According to some, kauri was the child of Tāne and Hine wao riki at the very beginning of the forest. Once, kauri was a close friend of Paroa, the sperm whale, before Parāoa returned to the sea to live over 50 million-years-ago. The story is that Parāoa gave its skin to kauri to for his protection, hence the similarity between kauri bark and sperm whale skin, and both produce hard excretions of considerable value to humans, which are found washed up on the long, windswept beaches of western Tai Tokerau : kauri gum and ambergris.
At the time of their split, Paraoa was a mere stripling, while kauri was already 200 million-years-old.
Kauri trees live long, with some of the giants of Waipoua estimated to be at least 3,000 years-old.

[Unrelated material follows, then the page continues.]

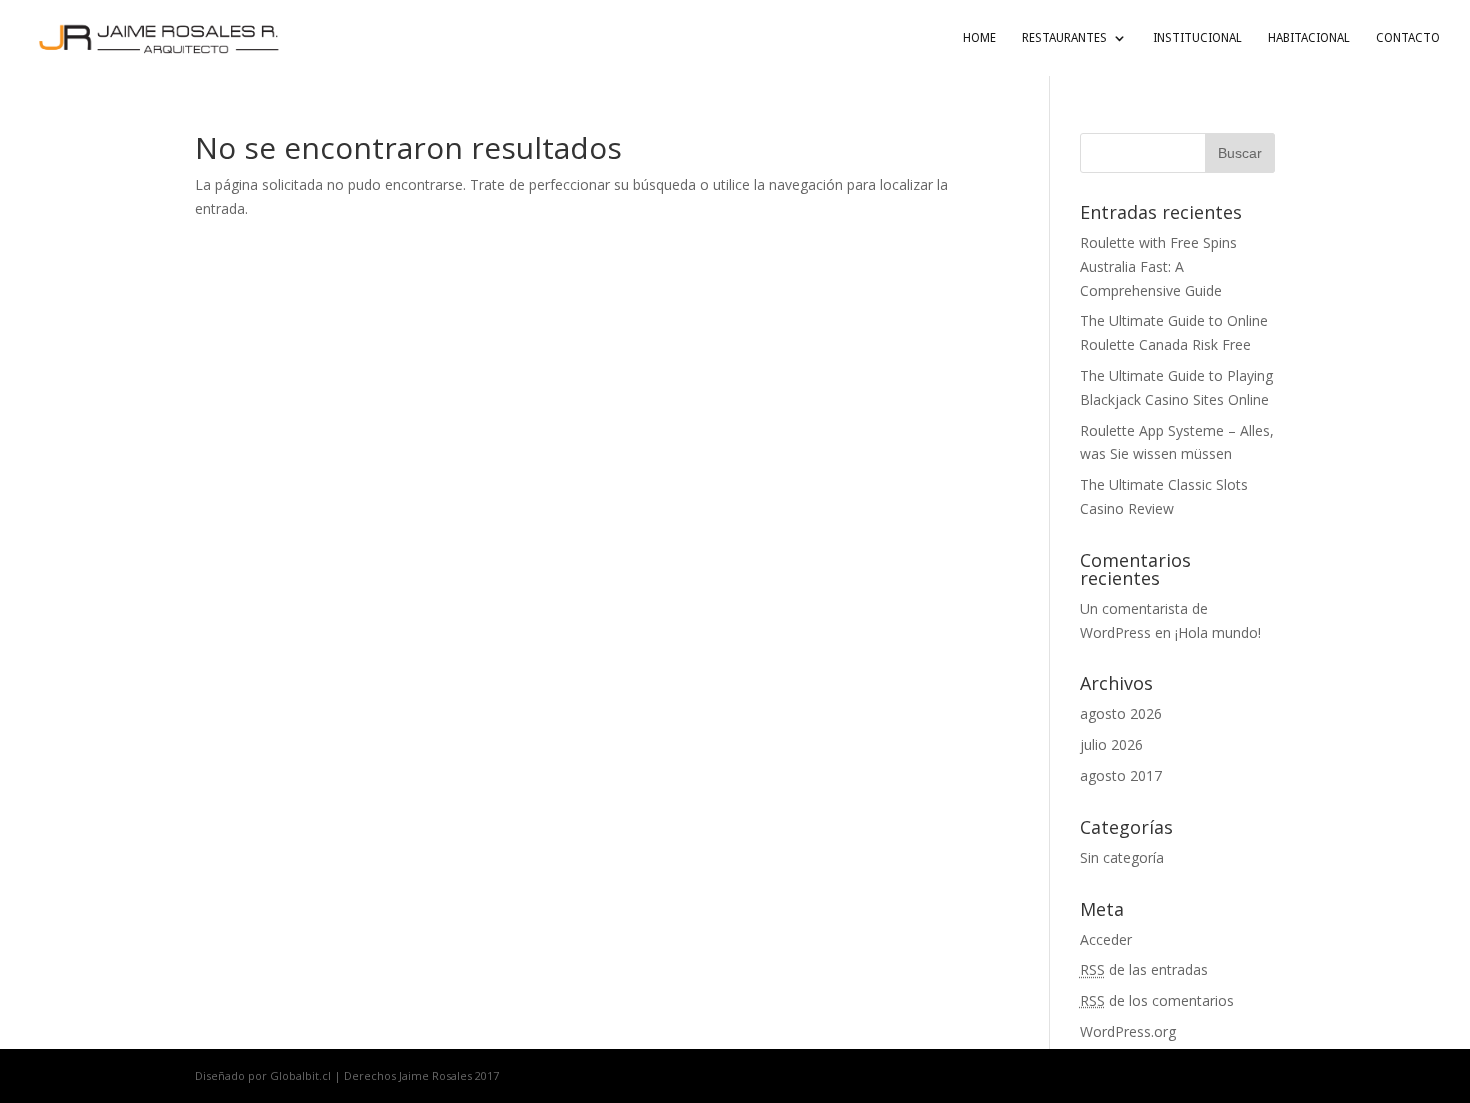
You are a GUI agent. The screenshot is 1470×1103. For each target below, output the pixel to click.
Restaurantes (1064, 38)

They have a long juvenile period of as much as 60 years, during which they are conical, with branches almost from the ground to their pointed tops. These branches are dropped in a process of self pruning, and the remaining knots eliminated by the tree to produce a clean straight bole from ground to crown, where massive branches make a mushroom -like head. In this crown an entirely isolated micro ecosystem develops, one which supports a varied biodiversity of plants, insects, birds and often the only native mammal of the forest, the bat.
Kauri is monoecious, with both female cones that produce pollen and male cones from which the pollen fertilised seeds develop. Female cones are smaller and elongated, while the male cones are spherical. The winged seeds are carried by wind out across the forest to new sites where the seedlings may grow without competition from fiercely territorial parent trees that moderate the soils around them to be especially unsympathetic to competition.
Agathis once grew across the planet, but is now restricted to areas of the south and west Pacific. Kauri itself is the oldest member of the family, surviving only in northern New Zealand, between Te Paki in the North and a line between Kawhia in Western Waikato and Opotiki in the Bay of Plenty. Kauri forest was once the dominant forest type throughout this area. Although defined as a lowland species, it grows to the snow line on the Coromandel, and to the highest points throughout the region as well as swamp and coastal areas with equal vigour.
While the size of kauri trees made it an uncommon timber for Maori to use with their limited milling technology, except in rare cases for constructions of enormous mana, such as waka taua (war canoes), the timber is so malleable, light, strong and flexible the arrival of Pakeha technologies made kauri timber the largest economic driver in settler New Zealand. Kauri forest was not so much milled, as it was obliterated, and with its demise in the 1950s came the collapse of the Northland and Coromandel economies.
Kauri timber was used in building construction, shipping, carts and wheels, furniture, beer fermenting vats and any number of miscellaneous items now produced from plastic. It was used throughout New Zealand and was exported in substantial quantities to Australia and California. Kauri gum, which Maori burned to create soot to colour their moko (tatoo), became an important trade item when it was identified late in the 19th century as ideal for high quality varnish manufacture. For a number of years gum was a more valuable export than gold.